Stored data:
==========

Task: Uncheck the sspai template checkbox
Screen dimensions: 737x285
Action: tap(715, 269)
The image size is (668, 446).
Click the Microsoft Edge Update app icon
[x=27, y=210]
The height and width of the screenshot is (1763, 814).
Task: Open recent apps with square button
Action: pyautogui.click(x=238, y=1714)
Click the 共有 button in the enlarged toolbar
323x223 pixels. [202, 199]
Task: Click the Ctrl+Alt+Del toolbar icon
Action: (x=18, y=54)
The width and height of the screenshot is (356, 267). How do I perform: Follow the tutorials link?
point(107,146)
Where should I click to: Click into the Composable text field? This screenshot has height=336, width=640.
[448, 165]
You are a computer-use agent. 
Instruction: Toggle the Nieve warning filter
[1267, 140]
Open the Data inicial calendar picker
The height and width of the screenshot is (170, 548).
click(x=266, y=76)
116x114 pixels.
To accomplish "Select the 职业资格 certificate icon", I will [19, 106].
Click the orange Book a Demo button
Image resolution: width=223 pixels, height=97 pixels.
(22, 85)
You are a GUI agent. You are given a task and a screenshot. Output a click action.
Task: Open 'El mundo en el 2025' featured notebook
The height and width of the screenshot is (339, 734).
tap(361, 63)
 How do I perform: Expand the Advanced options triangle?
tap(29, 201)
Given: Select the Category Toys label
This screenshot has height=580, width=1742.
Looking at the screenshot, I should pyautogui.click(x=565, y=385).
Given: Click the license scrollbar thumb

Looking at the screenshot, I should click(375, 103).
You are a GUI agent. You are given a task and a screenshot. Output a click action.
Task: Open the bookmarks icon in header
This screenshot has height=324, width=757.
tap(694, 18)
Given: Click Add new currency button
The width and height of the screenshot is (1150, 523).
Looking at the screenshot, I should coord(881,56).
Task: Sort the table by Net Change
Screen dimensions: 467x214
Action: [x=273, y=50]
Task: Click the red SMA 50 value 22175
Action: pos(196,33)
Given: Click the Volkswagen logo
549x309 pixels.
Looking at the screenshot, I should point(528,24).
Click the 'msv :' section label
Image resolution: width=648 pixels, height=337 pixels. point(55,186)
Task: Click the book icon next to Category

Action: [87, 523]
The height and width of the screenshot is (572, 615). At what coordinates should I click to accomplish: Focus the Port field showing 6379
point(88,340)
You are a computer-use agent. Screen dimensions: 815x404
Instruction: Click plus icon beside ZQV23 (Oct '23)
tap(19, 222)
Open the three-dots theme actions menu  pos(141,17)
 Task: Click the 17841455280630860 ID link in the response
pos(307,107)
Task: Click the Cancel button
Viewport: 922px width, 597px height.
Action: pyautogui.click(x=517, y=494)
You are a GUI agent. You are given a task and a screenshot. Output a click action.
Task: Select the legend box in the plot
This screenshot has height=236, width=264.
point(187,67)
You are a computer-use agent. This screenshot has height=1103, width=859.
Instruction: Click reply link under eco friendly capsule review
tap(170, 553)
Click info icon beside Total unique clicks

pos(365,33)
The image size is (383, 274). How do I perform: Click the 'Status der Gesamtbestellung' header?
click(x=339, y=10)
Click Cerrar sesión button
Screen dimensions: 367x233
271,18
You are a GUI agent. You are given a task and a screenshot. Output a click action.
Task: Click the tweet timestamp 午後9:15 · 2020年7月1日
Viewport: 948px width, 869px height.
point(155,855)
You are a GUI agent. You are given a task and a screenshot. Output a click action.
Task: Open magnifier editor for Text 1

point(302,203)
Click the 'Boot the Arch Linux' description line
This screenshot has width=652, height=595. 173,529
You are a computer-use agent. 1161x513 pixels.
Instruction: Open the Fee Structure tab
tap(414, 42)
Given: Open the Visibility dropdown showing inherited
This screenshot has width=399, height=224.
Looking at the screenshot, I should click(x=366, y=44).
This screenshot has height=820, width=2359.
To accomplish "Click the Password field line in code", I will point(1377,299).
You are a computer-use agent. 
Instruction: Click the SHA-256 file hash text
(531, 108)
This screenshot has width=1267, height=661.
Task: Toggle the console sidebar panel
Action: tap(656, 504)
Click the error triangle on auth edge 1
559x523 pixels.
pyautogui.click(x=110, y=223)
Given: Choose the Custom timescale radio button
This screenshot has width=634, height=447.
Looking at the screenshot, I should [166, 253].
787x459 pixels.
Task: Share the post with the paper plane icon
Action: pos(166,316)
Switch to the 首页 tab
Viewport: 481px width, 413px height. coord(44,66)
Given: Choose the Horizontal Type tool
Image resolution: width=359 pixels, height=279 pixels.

==========

* **Task item**
Counting only lines that contain the word "Select", how many are there in the records above? Give the number alone.

* **Task answer**
3